How to list files and only files via SFTP?

Use the -q option to tell sftp to be quiet, thereby suppressing most of the output you don't care about:

echo "ls *.txt" | sftp -q [email protected]:/path

You will still see the lines for the interactive prompt to which you are echoing, e. g. sftp> ls *.txt, but those can be filtered out with a grep -v:

echo "ls *.txt" | sftp -q [email protected]:/path | grep -v '^sftp>'

As an aside, it's probably better practice to use a batch file, and pass it with the -b parameter to sftp rather than echoing a pipeline into it.

If all you really want to do is get a list of files, this might actually be better served with ssh than with sftp (which, after all, is the secure file transfer program):

ssh [email protected] ls -1 /path

Mount the remote directory tree through SSHFS. SSHFS is a remote filesystem that uses the SFTP protocol to access remote files.
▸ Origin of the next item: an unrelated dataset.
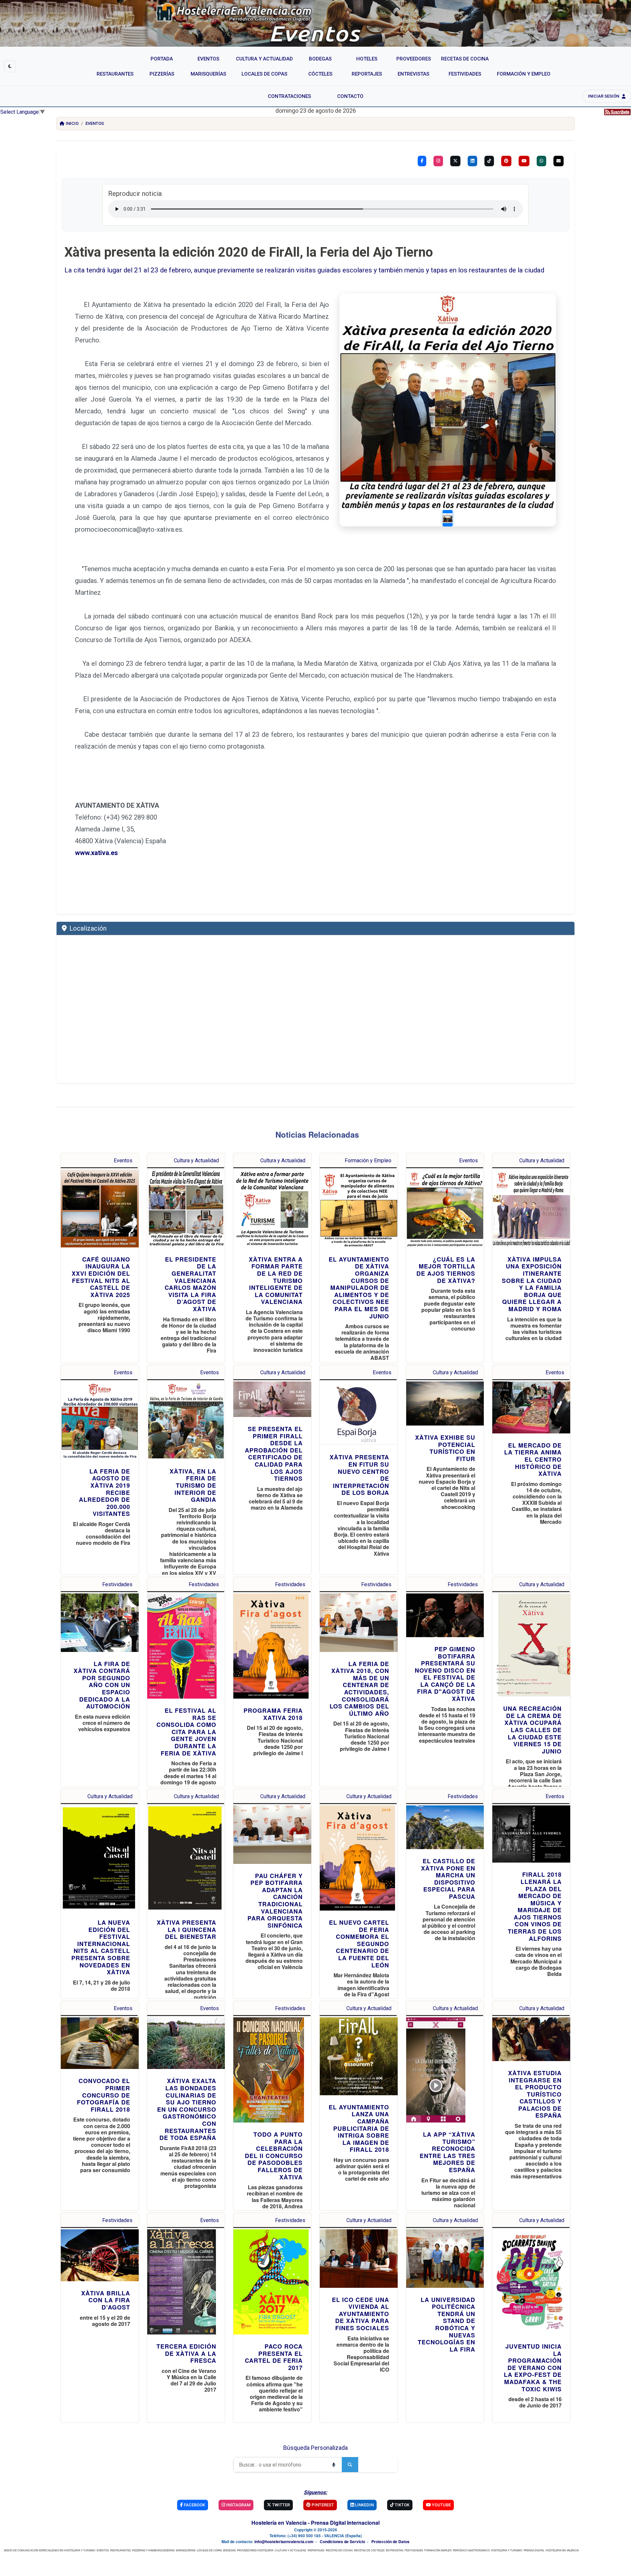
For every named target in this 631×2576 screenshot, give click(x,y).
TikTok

If the server allows SFTP access, you can use SSHFS (from the server's point of view, it's the same thing). On the client side, you need to be authorized to use FUSE, which is the case on most modern unices.

Once you've mounted the filesystem, you can use all the usual commands without having to care that the files are actually remote.

mkdir host-dir
sshfs user@host:/dir host-dir
echo host-dir/*.txt
…
fusermount -u host-dir

sftp -q user@host:/dir <<<"ls *.txt" | grep -v '^sftp>`

But that will work only if sftp is not asking by password. Because of grep -v that will affect sftp on asking by password.

But i think it is a lot of times simple if using tail.